I have a dragon called Ezekiel J Emanuel; he's called that because I found a Hah-vahd name-badge for him lying in a Cambridge, Mass. parking lot. He's worn the badge for the last twenty or so years.


(His polar bear friend is Scott of the North West corner.)

This means that every now and again, when the "bioethicist" Ezekiel J Emanuel (Zeke to his friends) comes up in the news, I have a look to see what he has to say, and I let my dragon know.

This week he's in the news because he's decided that when he's 75, he  does not wish to receive any life-prolonging medical care. He wrote an article about it in the Atlantic, and was subsequently interviewed on video by James Hamblin, M.D. who is something or other at the Atlantic. Hamblin looks way too young to be an M.D. and is nervous at interviewing the "most famous" person he's ever interviewed (hear that, Dragon Ezekiel?).



So this was my first look at the famous Original Ezekiel J Emanuel. Thinking that life is more or less over at 75 is hard to justify even from a historical standpoint. (In the written article he gives historical life expectancies at birth, which is a biased and pushy way to present the data.) He's also, weirdly enough, against people with terminal illnesses choosing for themselves when to die. He gives the date he will be 75 as 2032, which means he's around my age: He looks mid-sixties. He's really rich-looking in a very off-putting way. He can't stand cats. It may be just me, but he rubs me up the wrong way.

But most dislikeable of all, there's a bit at the end where they bet each other whether he'll change his mind when he's 75. If he changes his mind, he'll buy Hamblin dinner. If not Hamblin buys.

"We'll go to Per Se in New York, is that a deal?" says Zeke.
"I don't even know what that is," says the teenage M.D.
"You obviously don't have enough money and you don't take a serious enough interest in food," says Zeke, cementing my dislike of the man.

You can afford dinner at Per Se and you'll kick it in the head when you're 75?

I hereby append the Immortal Words of Dave Barnaby. *



(* "Well, fuck off then." - Dave Barnaby.)

Tuesday, November 04, 2014

NaNoWrimo - not many words, but at least the right ones

I'm doing NaNoWriMo this year, and the goal is to write 1,660 words a day for the whole of November. Unfortunately, all 1,660 words are supposed to go into the novel in progress (because NAtional NOvel WRIting MOnth), and all the words I write in places like here do not count. Overall, by the end of November this will come to 50,000 words, or the length of a short novel.

Since I didn't sit down to write a synopsis until November 1st, I'm only just starting to put the actual text of the novel down, so I'm a little behind.

However, I'm writing this here instead of there to get a month's jump on one particular word out of the 50,000. One of my characters owns a publishing company and has come out with an e-reader device for those of its customers who prefer the 21st century way of perusing books. I was trying to think of a name for such an e-reader and after less than 1/10 of a second the perfect name roared in and screeched to a halt in my brain.

That name is the μTome.
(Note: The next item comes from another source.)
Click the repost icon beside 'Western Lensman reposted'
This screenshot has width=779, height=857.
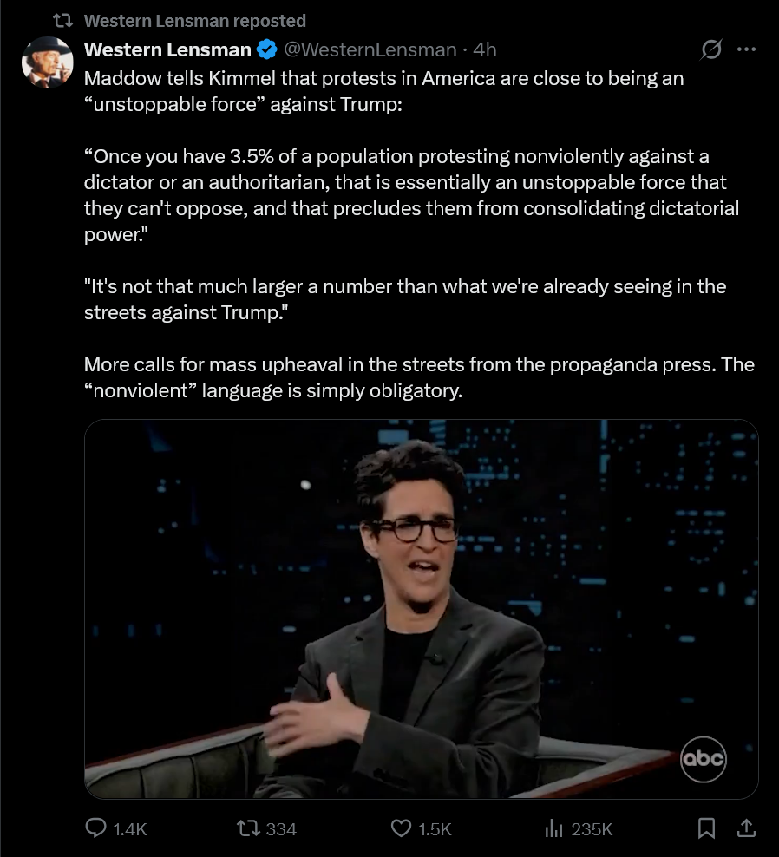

Pronounced microtome. Lightweight, obviously, but capacious.

Brilliant isn't it? :) And I couldn't find it being used in that context on a brief Google search. So I'm writing this to see if anyone has laid claim to it as an e-reader name. If not, it's mine! And I get to use it in the book.


Sunday, November 02, 2014

Coconut Octopus in all its finery

Gorgeous photograph of a Coconut Octopus.




The site I got it from, All That Is Interesting, had no attribution details. It's a beautifully composed picture so kudos to whoever took it.  The rows of little blue glow-in-the-dark Jelly Babies along the edge of the tentacles are so even and precise. (Yes, I know they are suckers seen edge-on, but they look like Jelly Babies to me.)